The pathogenesis of thrombosis in HES is elusive. Hypercoagulability may be associated with eosinophilic infiltration. Eosinophils contain granular proteins such as major basic protein, eosinophil cationic protein, eosinophil peroxidase, platelet-activating factor, and cytokines, especially interleukin (IL-5), which is crucial for eosinophil maturation and activation. All of these can again modify platelet function, stimulate activation of factor XII, activate platelets, and reduce the anticoagulating function of heparin and tryptase.7, 8 Although eosinophilia may be the primary cause of hypercoagulability and a thromboembolic event, other potential factors, including acquired or genetic causes, and enhanced tissue factor expression by blood eosinophils, may contribute to increase the thrombotic risk.

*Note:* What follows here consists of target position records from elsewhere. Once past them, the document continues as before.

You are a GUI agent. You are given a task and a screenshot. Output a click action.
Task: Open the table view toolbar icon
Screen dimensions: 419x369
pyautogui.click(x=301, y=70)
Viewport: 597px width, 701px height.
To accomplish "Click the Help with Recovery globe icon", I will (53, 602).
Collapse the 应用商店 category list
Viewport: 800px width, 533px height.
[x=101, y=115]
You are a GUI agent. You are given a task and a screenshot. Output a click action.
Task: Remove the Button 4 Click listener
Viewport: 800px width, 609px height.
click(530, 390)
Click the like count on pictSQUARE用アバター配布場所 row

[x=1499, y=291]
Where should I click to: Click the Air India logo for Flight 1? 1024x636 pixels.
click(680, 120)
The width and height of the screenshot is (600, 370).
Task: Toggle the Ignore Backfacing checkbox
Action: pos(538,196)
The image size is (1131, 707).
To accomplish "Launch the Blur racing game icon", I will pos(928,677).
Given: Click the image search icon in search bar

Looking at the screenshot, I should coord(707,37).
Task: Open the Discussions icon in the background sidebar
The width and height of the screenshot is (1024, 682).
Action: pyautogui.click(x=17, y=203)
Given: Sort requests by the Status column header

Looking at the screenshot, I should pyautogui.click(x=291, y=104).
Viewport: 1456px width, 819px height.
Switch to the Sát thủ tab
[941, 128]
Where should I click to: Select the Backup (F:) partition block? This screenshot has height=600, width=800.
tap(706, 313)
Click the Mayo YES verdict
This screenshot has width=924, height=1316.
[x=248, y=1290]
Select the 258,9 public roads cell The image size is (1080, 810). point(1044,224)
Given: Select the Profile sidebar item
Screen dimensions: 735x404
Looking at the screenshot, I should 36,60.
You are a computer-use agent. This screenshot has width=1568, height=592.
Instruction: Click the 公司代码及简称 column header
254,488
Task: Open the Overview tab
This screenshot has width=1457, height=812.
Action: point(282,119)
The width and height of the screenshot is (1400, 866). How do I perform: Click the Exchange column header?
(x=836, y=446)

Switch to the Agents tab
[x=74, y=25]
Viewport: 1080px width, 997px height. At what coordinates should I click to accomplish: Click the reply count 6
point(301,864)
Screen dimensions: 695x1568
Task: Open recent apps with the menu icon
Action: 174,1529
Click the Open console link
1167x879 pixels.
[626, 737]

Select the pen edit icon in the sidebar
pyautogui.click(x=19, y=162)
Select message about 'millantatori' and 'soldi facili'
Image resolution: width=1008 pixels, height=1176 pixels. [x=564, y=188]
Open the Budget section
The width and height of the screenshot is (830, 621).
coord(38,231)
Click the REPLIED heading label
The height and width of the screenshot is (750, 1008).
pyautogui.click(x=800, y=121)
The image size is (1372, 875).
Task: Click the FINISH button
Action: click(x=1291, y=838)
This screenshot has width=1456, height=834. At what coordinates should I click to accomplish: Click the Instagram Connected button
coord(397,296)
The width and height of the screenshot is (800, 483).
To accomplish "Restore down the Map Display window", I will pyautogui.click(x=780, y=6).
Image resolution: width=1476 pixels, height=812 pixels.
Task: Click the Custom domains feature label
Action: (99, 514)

GCs remain the first-line therapy for HESI, which is effective in reducing eosinophils and slowing and preventing end-organ damage. The mechanism is to interfere with the transcription of proinflammatory genes necessary for eosinophil maturation, proliferation, migration, and chemoattraction. Although our patient's blood eosinophil counts decreased dramatically during the first week, the progression of thromboembolism was not prevented. Additionally, hydroxyurea or interferon-α can be used as second-line agents for HESI. Eosinophil-targeted biotherapeutics such as anti–IL-5 antibodies (mepolizumab and reslizumab), which are critical for eosinophil maturation and activation, appear promising in HESI. Anti-Siglec-8-targeting antibody (AK002) and anti-IL-5Rα monoclonal antibody (Benralizumab) have been shown to lower eosinophil numbers, but more randomized trials are needed to confirm efficacy in HES. Because pulmonary thrombosis is one of the major causes of death in HES, its prevention and treatment are urgent. Whether to use anticoagulation is still controversial, and anticoagulation should be considered for high-risk patients in the treatment of the potentially fatal complication.

Cutaneous necrosis in patients with HES warrants careful check for the possibility of thrombosis. Activation and aggregation of eosinophils, platelet activation, and coagulation possibly lead to tissue damage. The timely interventions with thrombolytic agents, the early use of corticosteroids, and anticoagulation therapy should be considered to prevent more widespread thromboembolism.